• TASK TO COMPLETE: Under this line is a listing; return exactly the lines starting at the one with "How do I perform: Select" and running down to the one with "Hide the article issues box", and leave out its pictures.

• LISTED RECORDS:

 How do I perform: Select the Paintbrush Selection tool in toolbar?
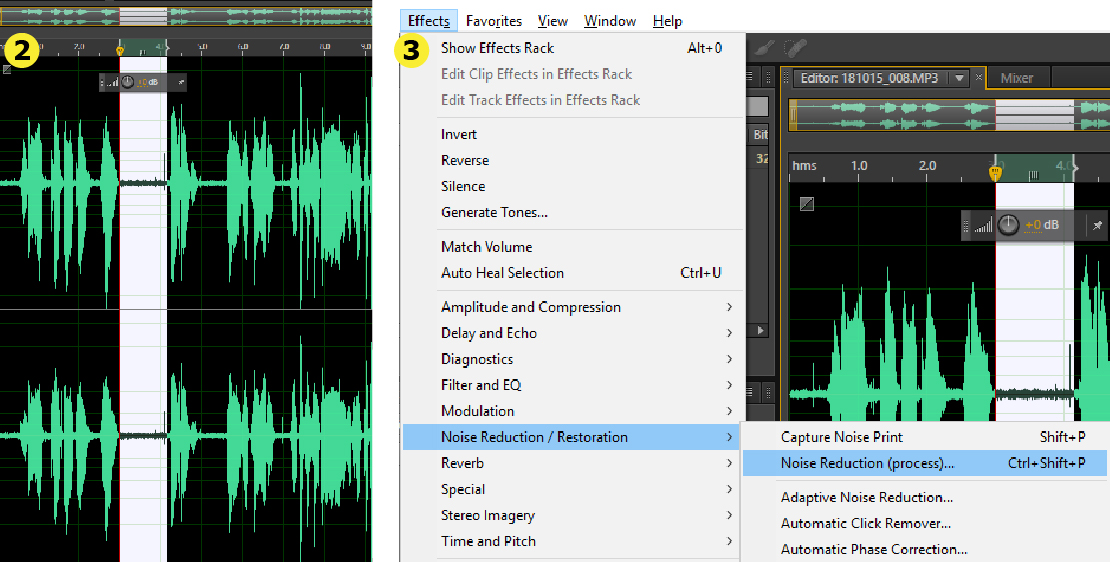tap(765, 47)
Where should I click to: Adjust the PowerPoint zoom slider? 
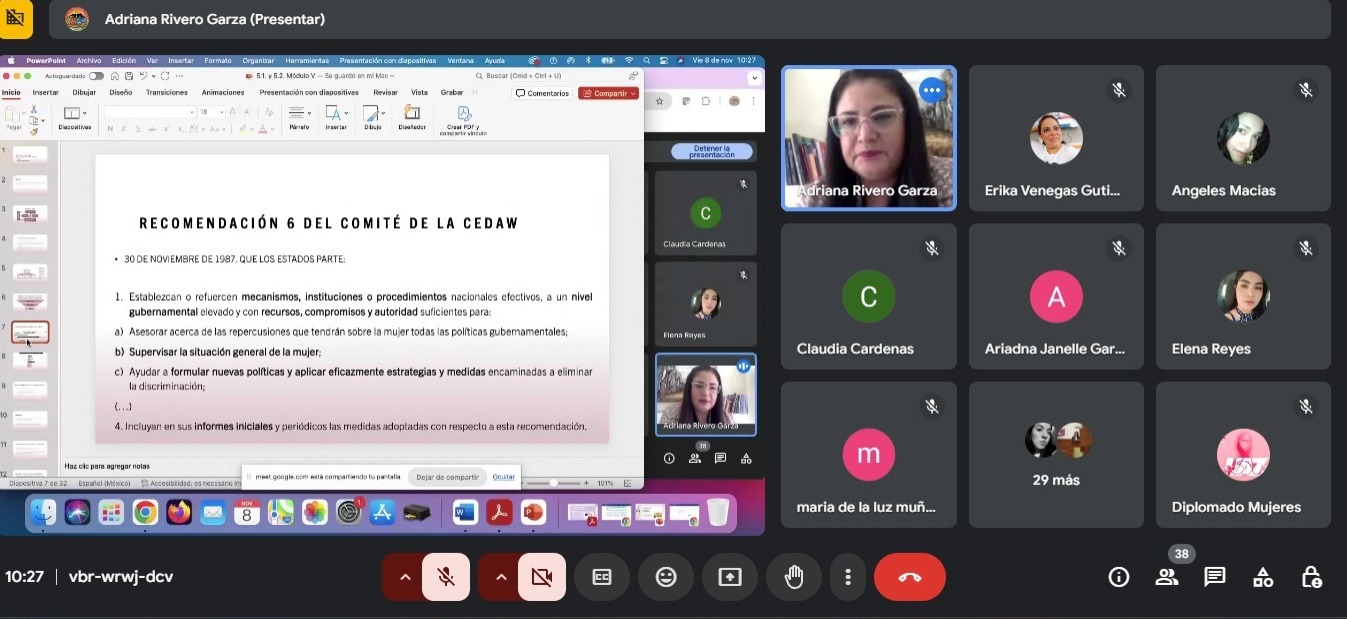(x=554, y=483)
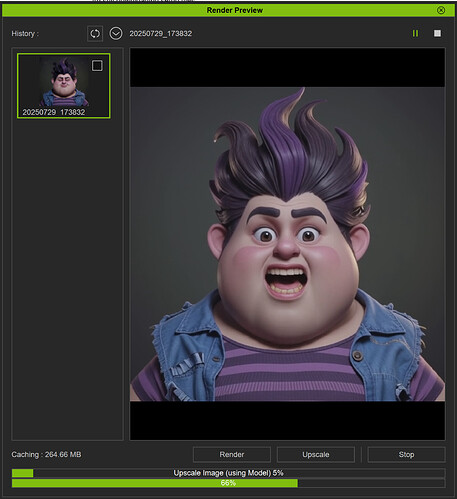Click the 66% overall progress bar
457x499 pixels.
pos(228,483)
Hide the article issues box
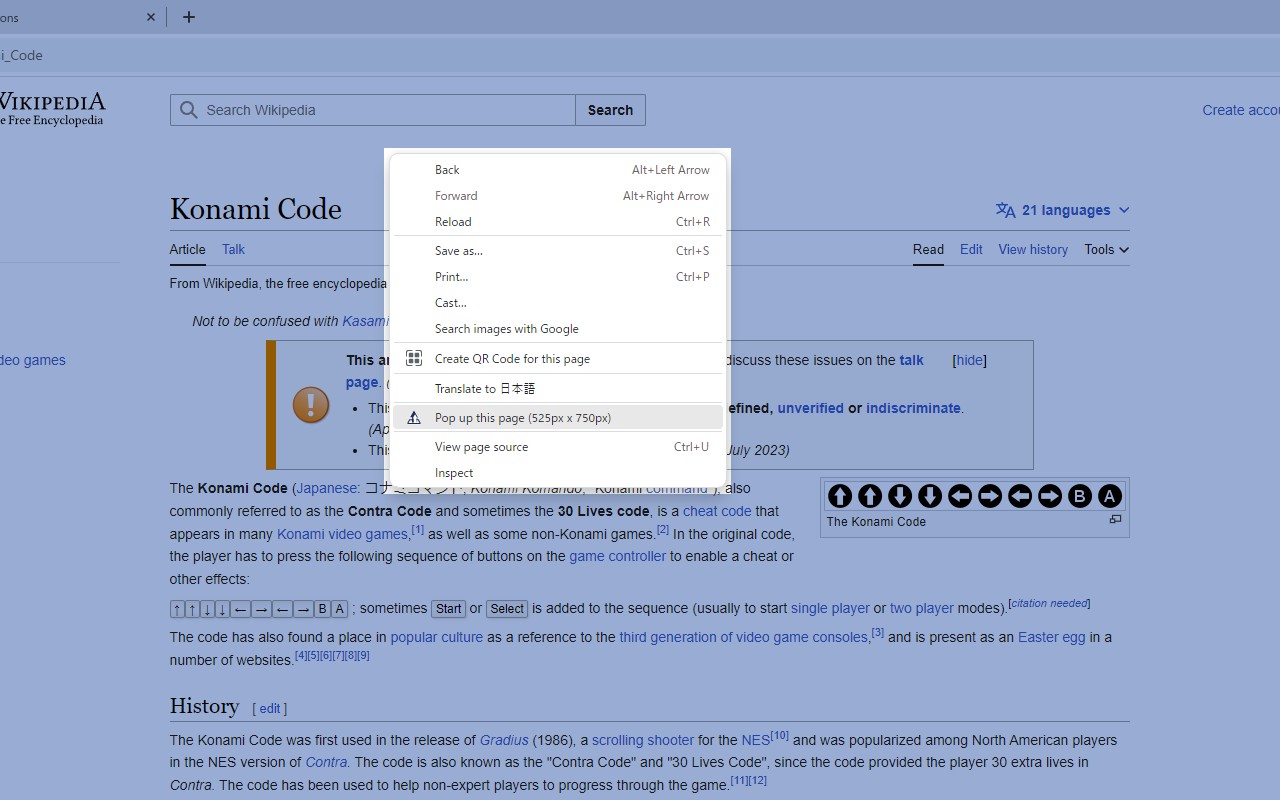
* * *
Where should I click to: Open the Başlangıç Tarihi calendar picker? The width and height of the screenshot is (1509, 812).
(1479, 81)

• RESULT:
 How do I perform: Select the Paintbrush Selection tool in toolbar?
tap(765, 47)
Where should I click to: Adjust the PowerPoint zoom slider? 
(x=554, y=483)
Click the 66% overall progress bar
457x499 pixels.
pos(228,483)
Hide the article issues box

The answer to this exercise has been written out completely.